Sesampainya di depan kamar Langit ....
"Nah, akan ada," kata Rabu menunduk sedikit. "Ambil, gih. Hati-hati," ucapnya saat Selasa mengulurkan tangannya untuk mengambil kursi itu.
"Ini tidak apa-apa?"
Rabu menggeleng. "Aku kenal dengan yang punya kamar."
.
.
.
"Oke ...." Rabu mendudukan Selasa di kursi plastik tadi. Menghadapkannya ke bak mandi. "Bisa mandi sendiri tidak?
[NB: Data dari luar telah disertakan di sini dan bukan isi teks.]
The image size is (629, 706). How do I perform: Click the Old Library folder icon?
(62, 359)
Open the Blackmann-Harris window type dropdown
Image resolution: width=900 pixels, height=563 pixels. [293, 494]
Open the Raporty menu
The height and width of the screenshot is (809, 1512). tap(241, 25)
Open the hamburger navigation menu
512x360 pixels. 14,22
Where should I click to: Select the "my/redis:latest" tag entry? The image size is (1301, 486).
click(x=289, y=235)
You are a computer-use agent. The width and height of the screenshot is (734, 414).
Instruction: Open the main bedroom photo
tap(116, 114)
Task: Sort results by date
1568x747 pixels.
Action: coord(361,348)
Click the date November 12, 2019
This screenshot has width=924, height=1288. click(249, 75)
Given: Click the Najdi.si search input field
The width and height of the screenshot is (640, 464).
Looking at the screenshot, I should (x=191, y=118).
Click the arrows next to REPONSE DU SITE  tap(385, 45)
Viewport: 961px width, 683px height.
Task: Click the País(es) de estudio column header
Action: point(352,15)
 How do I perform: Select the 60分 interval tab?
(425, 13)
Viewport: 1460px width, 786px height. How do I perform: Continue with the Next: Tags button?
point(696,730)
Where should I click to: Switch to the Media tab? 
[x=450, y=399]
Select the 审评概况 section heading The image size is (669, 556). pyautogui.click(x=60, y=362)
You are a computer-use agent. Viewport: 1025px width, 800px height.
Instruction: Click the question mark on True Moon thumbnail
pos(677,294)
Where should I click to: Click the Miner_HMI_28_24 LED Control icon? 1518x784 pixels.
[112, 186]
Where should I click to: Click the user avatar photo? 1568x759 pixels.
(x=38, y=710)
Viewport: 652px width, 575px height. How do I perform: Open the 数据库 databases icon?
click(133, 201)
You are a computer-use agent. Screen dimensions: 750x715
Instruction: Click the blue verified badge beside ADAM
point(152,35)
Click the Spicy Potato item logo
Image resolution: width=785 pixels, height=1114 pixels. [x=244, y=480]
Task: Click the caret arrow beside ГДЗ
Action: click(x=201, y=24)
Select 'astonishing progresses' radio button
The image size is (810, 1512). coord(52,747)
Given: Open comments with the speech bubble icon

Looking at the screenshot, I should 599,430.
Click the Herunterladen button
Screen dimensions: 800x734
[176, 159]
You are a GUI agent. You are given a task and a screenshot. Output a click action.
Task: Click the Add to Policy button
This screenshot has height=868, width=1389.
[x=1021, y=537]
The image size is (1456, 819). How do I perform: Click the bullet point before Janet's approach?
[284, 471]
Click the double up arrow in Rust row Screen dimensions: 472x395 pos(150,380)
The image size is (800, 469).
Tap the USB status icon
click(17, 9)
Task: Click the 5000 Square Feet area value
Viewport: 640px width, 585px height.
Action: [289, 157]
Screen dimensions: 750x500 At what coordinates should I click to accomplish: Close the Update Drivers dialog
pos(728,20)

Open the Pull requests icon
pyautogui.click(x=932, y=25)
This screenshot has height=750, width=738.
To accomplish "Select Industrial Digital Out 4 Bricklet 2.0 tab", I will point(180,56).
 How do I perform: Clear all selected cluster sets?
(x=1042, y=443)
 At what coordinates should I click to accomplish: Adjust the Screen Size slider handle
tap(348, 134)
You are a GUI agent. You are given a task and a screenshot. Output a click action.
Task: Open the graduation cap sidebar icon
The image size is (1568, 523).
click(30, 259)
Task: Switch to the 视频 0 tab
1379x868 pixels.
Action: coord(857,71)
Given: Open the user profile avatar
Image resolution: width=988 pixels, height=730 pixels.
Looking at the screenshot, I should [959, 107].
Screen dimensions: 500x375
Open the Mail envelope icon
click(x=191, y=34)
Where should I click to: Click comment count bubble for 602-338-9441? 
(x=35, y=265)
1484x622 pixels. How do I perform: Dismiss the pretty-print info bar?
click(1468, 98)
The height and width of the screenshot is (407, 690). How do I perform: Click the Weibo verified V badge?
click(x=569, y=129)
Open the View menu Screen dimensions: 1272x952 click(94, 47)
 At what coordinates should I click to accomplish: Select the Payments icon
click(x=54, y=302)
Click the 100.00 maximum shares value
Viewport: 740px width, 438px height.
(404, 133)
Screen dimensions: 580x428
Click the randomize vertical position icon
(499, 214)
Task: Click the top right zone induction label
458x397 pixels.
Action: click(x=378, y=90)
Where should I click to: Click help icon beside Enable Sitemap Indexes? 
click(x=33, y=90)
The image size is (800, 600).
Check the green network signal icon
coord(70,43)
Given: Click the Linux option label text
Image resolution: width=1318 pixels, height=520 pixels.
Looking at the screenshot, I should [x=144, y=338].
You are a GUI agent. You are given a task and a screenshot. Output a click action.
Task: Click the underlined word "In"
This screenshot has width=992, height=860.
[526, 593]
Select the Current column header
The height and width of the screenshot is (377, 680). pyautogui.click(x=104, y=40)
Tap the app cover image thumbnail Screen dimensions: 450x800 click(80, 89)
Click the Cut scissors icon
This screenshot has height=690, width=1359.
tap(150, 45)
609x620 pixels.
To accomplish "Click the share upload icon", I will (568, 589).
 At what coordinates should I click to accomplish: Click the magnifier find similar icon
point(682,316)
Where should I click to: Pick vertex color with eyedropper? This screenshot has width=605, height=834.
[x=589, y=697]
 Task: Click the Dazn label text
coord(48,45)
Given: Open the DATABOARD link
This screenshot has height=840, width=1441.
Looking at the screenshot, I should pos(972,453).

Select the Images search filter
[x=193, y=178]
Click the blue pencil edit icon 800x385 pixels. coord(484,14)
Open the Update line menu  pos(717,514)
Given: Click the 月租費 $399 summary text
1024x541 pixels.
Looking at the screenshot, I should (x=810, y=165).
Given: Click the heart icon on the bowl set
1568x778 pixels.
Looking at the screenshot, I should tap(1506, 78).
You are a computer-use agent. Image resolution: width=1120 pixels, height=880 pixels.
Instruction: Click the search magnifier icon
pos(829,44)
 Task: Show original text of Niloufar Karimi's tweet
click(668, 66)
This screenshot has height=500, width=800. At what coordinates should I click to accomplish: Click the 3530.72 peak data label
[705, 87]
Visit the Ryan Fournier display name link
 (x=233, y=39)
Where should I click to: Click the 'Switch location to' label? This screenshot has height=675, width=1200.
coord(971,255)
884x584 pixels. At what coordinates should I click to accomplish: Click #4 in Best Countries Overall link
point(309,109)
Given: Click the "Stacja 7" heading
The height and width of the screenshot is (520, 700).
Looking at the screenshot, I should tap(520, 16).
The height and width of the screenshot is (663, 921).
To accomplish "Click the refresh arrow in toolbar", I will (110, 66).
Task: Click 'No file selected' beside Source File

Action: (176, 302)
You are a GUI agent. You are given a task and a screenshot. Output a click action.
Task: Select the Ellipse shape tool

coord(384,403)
Kalau tidak bisa, kumandikan sekalian?" tanyanya, bermaksud bercanda.
"Terima kasih," jawab Selasa dengan sewot. "Tanganku masih berfungsi dengan baik."
Rabu mengangguk mengerti. "Bisa lepas baju sendiri tidak?"
"Walau kakiku lumpuh, sepertinya tangan ini masih bisa menampar pipi seseorang," kata Selasa yang mulai geregetan sendiri pada Rabu.
"Ohh, oke." Rabu nyengir-nyengir tanpa dosa. "Aku harus menunggu mu selesai mandi atau kau bisa ku tinggal sendiri untuk membeli makan dibawah. Paling lama aku pergi sekitar 10 menit, bagaimana?"
"Kau pergilah." Selasa mengerucutkan bibir. "Tapi jangan terlalu lama ..."
"Hem."
"Lalu ...."
"Apa lagi?" Rabu berbalik lagi. "Airnya sudah penuh, tuh! Jangan terlalu banyak berpikir, bisa? Dinginkan kepalamu dengan air itu," ucapnya yang mulai gemas sendiri. "Handuk sudah ku dekatkan dan peralatan mandiku sudah ada didepanmu. Apalagi yang kurang, Selasa?"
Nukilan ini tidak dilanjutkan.